Gameplay Deep Dive: The Morality Machine
What makes Death and Taxes worthy of your hard drive space? It is the sheer variety of emergent storytelling.
- The "Shades": The mortals you judge aren't just names. They come with backstories: "John, 45, stole bread to feed his dog. Has a job interview tomorrow." or "Marie, 80, philanthropist. Allergic to bees." You must infer the "ripple effect."
- The Trinkets: As you work your shift, you find random object in your desk drawer (a Rubik's cube, a cursed amulet). Using these on specific fates unlocks secret endings.
- The Voice: The Boss speaks to you every morning. Your relationship meter with The Boss determines the "Normal," "Rebellion," or "Loyalist" ending. There are over 20 endings.

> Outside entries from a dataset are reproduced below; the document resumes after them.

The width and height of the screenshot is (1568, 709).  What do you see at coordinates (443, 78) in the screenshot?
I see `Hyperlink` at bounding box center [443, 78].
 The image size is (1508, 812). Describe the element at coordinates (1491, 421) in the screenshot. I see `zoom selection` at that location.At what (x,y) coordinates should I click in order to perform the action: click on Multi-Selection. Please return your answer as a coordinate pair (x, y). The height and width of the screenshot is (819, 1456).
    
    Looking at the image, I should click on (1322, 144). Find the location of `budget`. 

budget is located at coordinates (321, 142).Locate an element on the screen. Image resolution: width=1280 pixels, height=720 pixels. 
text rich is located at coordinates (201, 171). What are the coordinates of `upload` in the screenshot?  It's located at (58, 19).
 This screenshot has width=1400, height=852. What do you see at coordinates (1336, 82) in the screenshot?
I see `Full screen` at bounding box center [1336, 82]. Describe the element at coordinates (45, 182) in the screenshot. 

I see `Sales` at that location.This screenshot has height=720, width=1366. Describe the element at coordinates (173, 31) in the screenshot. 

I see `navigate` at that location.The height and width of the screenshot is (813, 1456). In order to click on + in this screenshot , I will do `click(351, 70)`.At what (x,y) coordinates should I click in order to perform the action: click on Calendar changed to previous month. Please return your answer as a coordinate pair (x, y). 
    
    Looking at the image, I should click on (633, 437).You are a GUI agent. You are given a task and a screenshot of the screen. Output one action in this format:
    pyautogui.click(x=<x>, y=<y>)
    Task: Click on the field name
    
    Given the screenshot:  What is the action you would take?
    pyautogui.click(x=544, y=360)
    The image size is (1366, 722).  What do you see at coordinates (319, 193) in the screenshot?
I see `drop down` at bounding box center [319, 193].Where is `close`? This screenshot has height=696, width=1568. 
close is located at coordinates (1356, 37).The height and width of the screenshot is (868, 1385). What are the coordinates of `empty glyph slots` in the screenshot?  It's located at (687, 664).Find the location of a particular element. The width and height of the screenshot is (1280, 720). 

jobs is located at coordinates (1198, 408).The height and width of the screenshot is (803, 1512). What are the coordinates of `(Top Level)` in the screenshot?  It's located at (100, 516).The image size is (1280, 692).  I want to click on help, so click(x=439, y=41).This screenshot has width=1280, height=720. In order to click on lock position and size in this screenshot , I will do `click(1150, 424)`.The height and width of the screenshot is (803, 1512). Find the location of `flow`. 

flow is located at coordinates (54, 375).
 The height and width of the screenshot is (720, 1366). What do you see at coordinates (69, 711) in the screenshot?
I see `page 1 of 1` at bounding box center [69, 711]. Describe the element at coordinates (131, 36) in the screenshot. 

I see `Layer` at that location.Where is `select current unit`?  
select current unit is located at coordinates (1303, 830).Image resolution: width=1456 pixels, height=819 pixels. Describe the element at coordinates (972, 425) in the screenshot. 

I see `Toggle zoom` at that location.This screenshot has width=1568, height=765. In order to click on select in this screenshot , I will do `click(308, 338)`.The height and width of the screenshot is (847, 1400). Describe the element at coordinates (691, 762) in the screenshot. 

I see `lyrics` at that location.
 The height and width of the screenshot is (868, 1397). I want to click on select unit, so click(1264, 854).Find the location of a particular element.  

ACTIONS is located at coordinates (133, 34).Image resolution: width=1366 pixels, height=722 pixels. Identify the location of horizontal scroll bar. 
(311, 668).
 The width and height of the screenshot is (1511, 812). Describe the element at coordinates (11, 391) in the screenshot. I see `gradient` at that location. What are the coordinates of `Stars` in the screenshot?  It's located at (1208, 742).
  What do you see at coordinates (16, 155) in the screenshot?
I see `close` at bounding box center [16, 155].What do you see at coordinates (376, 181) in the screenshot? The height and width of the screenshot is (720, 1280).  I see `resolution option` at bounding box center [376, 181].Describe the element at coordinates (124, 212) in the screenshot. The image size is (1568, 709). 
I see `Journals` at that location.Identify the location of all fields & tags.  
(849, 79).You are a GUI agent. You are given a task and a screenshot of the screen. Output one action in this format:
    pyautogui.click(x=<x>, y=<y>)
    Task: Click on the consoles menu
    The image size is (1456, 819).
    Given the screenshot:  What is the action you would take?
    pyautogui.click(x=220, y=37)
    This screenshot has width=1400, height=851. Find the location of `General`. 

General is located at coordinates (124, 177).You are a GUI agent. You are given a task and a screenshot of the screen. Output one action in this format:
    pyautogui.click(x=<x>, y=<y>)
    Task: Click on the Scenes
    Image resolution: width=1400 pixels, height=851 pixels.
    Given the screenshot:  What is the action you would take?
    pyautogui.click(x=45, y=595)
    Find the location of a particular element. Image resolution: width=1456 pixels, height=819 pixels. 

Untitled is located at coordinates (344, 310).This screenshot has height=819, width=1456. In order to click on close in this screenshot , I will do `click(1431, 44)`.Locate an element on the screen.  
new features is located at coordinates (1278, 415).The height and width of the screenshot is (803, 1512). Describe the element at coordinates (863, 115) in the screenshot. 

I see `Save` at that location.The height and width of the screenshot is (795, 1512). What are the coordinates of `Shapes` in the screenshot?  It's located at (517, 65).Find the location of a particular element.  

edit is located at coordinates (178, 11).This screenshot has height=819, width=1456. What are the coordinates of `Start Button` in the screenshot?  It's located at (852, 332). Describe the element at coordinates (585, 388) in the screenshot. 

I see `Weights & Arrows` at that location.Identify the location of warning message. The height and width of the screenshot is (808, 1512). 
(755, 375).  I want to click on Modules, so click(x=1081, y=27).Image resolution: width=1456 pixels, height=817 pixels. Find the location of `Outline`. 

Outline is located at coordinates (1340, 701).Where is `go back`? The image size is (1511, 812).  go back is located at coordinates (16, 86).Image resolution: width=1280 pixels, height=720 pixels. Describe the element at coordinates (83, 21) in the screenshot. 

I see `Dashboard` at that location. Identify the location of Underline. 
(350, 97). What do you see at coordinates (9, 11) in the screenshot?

- New Game Plus: Once you finish a run (Sunday arrives), you restart, but you keep your office decorations and meta-knowledge. Subsequent playthroughs unlock "Gold Star" objectives (e.g., "Kill only people wearing hats").
Visuals and Audio
The visual presentation of "Death and Taxes" is stylized, with a clear emphasis on dark, vibrant colors that complement the game's theme. Characters and environments are detailed with a quirky art style that adds to the game's charm. The sound design and music complement the gameplay and atmosphere, enhancing the overall experience with fitting sound effects and a haunting soundtrack.